Aftermath of Operation Sunset Merona
(Photo by David Fedele)

Ronny Kareni media@freedomflotillawestpapua.org 29 September 2013

The West Papuan refugee community and supporters of refugee rights will protest at the Department of Immigration and Citizenship on the Corner of Lonsdale and Spring streets tomorrow from 8am till 5pm. The group will notify the department of their illegal actions in deporting seven West Papuan asylum seekers to Papua New Guinea, where they have well grounded fears of continued persecution.

The group of asylum seekers fled Merauke after being hunted by Indonesian security forces for their participation in a ceremonial handover of sacred water and ashes from Indigenous Australian elders as part of the Freedom Flotilla to West Papua. They then fled to Australia where they claimed asylum. The group was refused legal representation before being informed while already onboard an aircraft that they would be deported to Port Moresby, where they are now detained by PNG immigration.

The group fears for their safety in PNG, based on discrimination and persecution suffered by West Papuan refugees at the hands of PNG authorities.

PNG is a signatory to the Refugee Convention, however with significant reservations, including the rights of refugees to hold paid employment, have access to health care or education or travel freely. West Papuan refugees, many of whom have been living in PNG since the early 1980’s, have not been granted citizenship rights. Many live in squalid conditions without access to land or employment.
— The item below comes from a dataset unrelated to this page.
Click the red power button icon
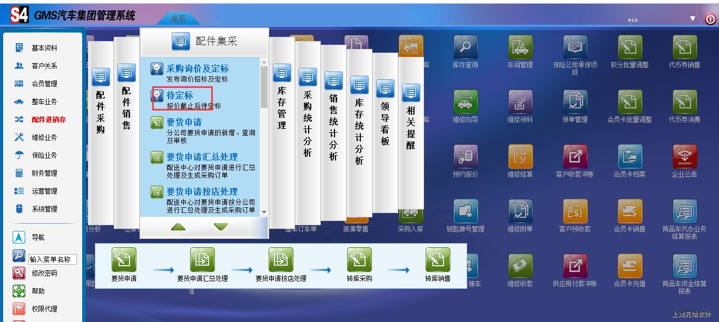(x=710, y=19)
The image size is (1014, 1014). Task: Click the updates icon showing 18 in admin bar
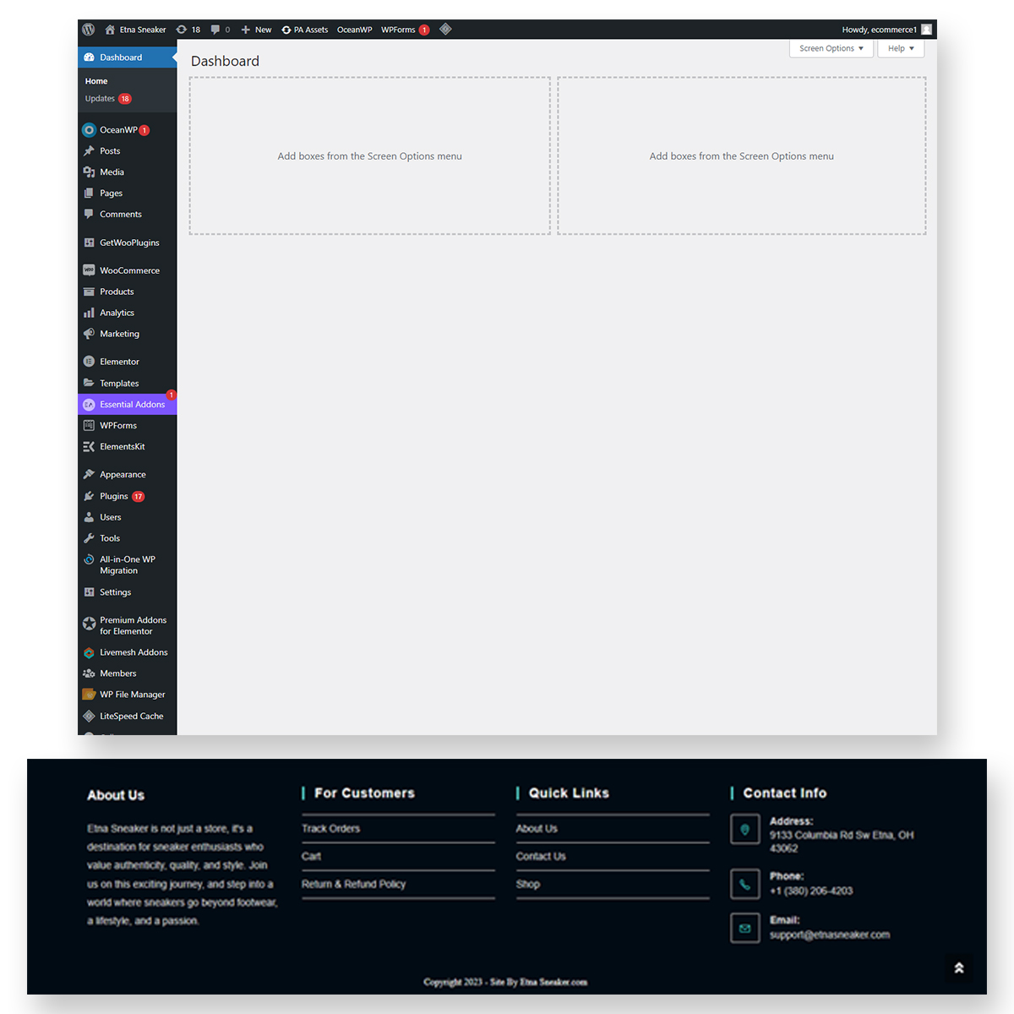tap(188, 29)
PNG military and police have carried out attacks on West Papuan refugee communities in PNG. In 2011 during Special Operation Sunset Merona refugee houses and gardens were burnt by the military. Witness to the aftermath of the tragedy, independent documentary filmmaker David Fedele reported, “They came at night, and burnt down all of their houses and possessions, and destroyed their gardens.”

In August 2013 Western District Police Chief Silver Sika told NBC news that anyone raising the West Papuan Morning Star flag would be arrested, in a clear threat to curtail the democratic rights of West Papuans living in PNG.

Freedom Flotilla spokesperson Ruben Blake observed “the deportation of these latest West Papuan asylum seekers is a cruel, cynical, inhumane and illegal action. The Australian Government is doing everything it can to avoid addressing human rights abuses in West Papua while Tony Abbott is in Indonesia seeking collaboration with his government’s own abuses of refugees.”

“Their speedy deportation was to avoid the courts having to process an asylum claim, which would have once again recognized persecution of West Papuans in Indonesia, as was the case when the 43 West Papuan asylum seekers arrived here in 2006. That would have been more than a ‘passing irritant’ to Tony Abbott, whose government is complicit in human rights abuses against West Papuans.”

The Australian Government’s offshore processing arrangements in PNG are already under constitutional challenge in the High Court.

Freedom Flotilla organiser Ronny Kareni said, “The long history of widespread human rights abuses against West Papuans is well documented. The crackdown against welcoming ceremonies for the arrival of the sacred water and ashes, with four people charged with treason, and many more now in hiding, make it clear that there is still no space for cultural or political expression in West Papua.”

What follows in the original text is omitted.